In a previous blog I had written about Temporal Validity in Oracle 12c and whether it would be possible to have multiple validity periods on one table. You can read that blog by following this link.
As you can read in that blog it is possible to create multiple Validity Periods on one table, but only via an ALTER TABLE statement.
That kept me wondering whether what I was doing was supported and what would be the proper way to go and create multiple Validity Periods for a single table.
Because I was still at Oracle Open World when I wrote that blog, it was easy for me to go over to the Demo-Grounds and get my answers.. However this was not as easy as it sounds.
After having finally found the correct station the gentleman I spoke to couldn't give me a satisfying answer, which made me doubt if I had indeed found the correct station.

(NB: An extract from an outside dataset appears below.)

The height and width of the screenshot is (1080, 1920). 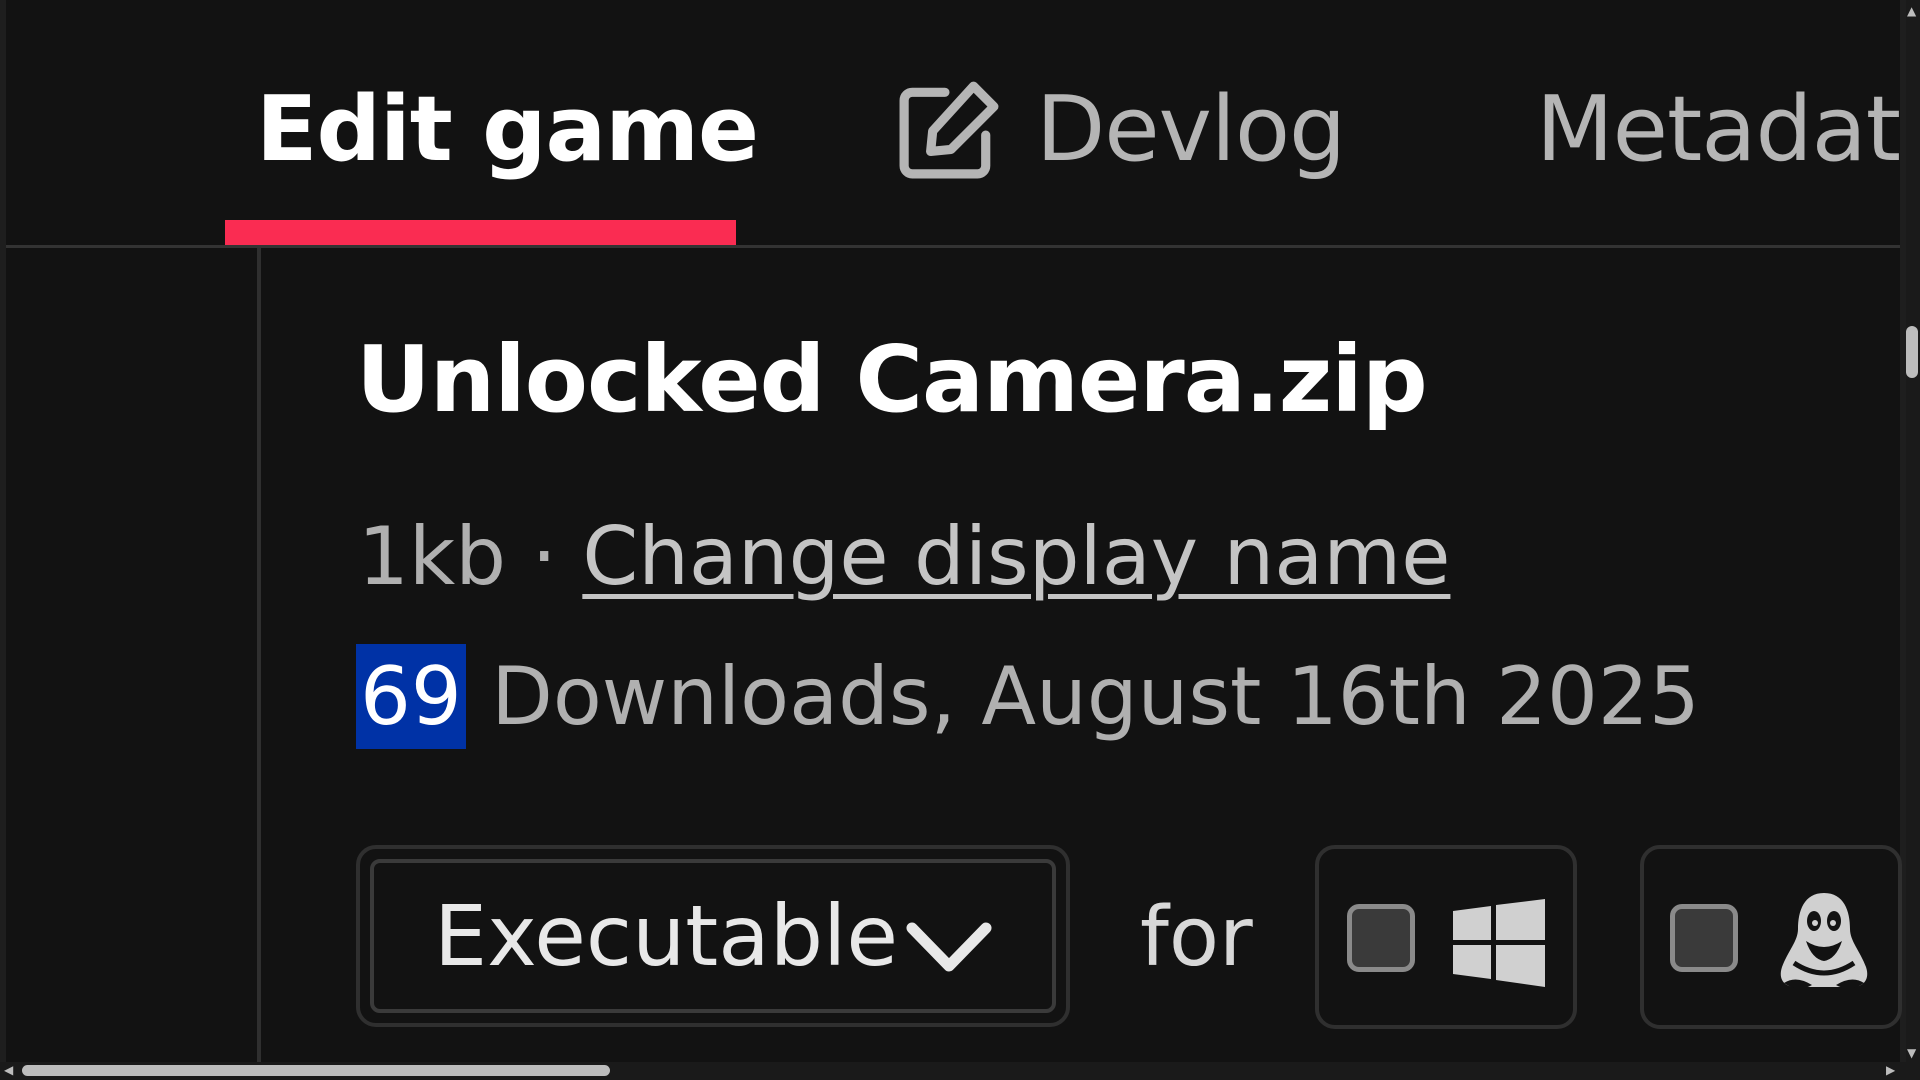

Maybe I didn't find the correct station, or maybe it was the language barriere that I couldn't explain what I wanted to know. Or maybe he just didn't know the answer... anyway, he was very kind and showed me some other things.
By chance I ran into Bryn Llewellyn, Distinguished Product Manager for PL/SQL, and talked to him about my quest to find an answer (among other things; like why I didn't join him for the Bike trip he organized right before OOW #BikeB4OOW).
Bryn suggested to contact Kevin Jernigan, who is a Senior Director Product Management for a number of products including Temporal Validity.
So, after getting back from Oracle Open World I contacted Kevin and he was very helpful.
Turns out there is no supporting syntax to define multiple Validity Periods for a single statement with the CREATE TABLE syntax.
This is stated in the CREATE TABLE section of the documentation:
You can specify at most one valid time dimension when you create a table. You can subsequently add additional valid time dimensions to a table with the add_period_clause of ALTER TABLE.
The limitation is with the CREATE TABLE syntax, not with the Temporal Validity implementation.
One final thing I asked Kevin: How about that DBMS_METADATA behaviour that I encountered in my blog?
Re: the problem with DBMS_METADA, I will check with development to see if this is a known issue (and maybe already fixed in a test environment?), and if not, we will file a bug to have it fixed.
Good to know that this issue is (going to be) addressed and that I found my answer about Temporal Validity.